Our goal was to build the new dashboard in a way that would enable us to develop quickly and effectively. We knew we wanted to use React, to keep in line with our other in-house JavaScript projects, but the dashboard has a considerable amount of application state, so we decided to use Redux as well. We started by taking a bunch of pointers from Bumpers' "Isn't our code just the BESTarticle.

Instead of having all of our store files directly at the /store level, as is common in many Redux applications, we split the store into several subdirectories, each one with their own actions, reducers, and selectors files. Each of these subdirectories correspond to one of our models, e.g. Account, Organization, Application, etc. This made development much faster by grouping relevant code together. Now, when someone wants to make changes to the Account state, they only have to navigate to /store/account to find that code, rather than having to ctrl+f in massive files that bunch all of the code for different models together.

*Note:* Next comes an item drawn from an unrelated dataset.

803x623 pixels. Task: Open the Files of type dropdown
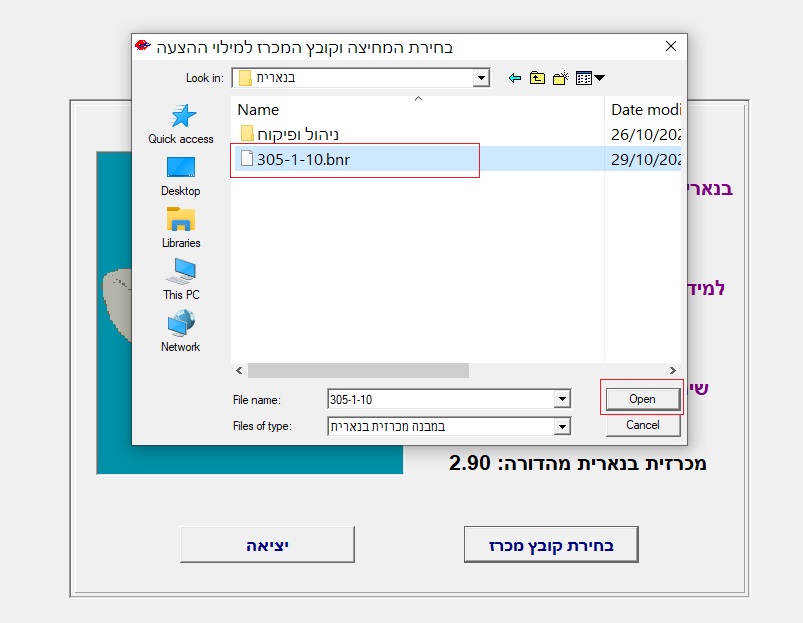pyautogui.click(x=561, y=426)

Sidenote: Another point we took from the Bumpers article was the addition of an endpoints file in each of these store subdirectories. The API calls can be handled in this file and called in-turn by the actions file. This is a nice separation-of-concerns that makes it easy to switch out either the actions or the API interface without affecting the other, and provides a clean stub interface for testing.

This separation made it extremely easy to modify stores, but unfortunately, adding new stores required a lot of prep work. For each new store, we had to create a new directory, add a bunch of files, and write the same initial skeleton code — all work that could be automated! We wrote a scaffolding script to do it for us and added it to our package.json file. We were able to run this script with Yarn via yarn scaffold <type> <name>. We added several other pieces of skeleton code to this script, so we could create quickly components and model definitions as well as stores. This made the process of adding new code super easy and fast. Most of the code only needed a few details to be fleshed out and then it was good to go. 

Another thing that we did to increase our development speed was to use Jest for testing. We believe testing is an important part of development, but writing tests can significantly slow down the development process. Jest's visual output is fantastic (on par with pytest for Python), but the real kicker is its concept of snapshots.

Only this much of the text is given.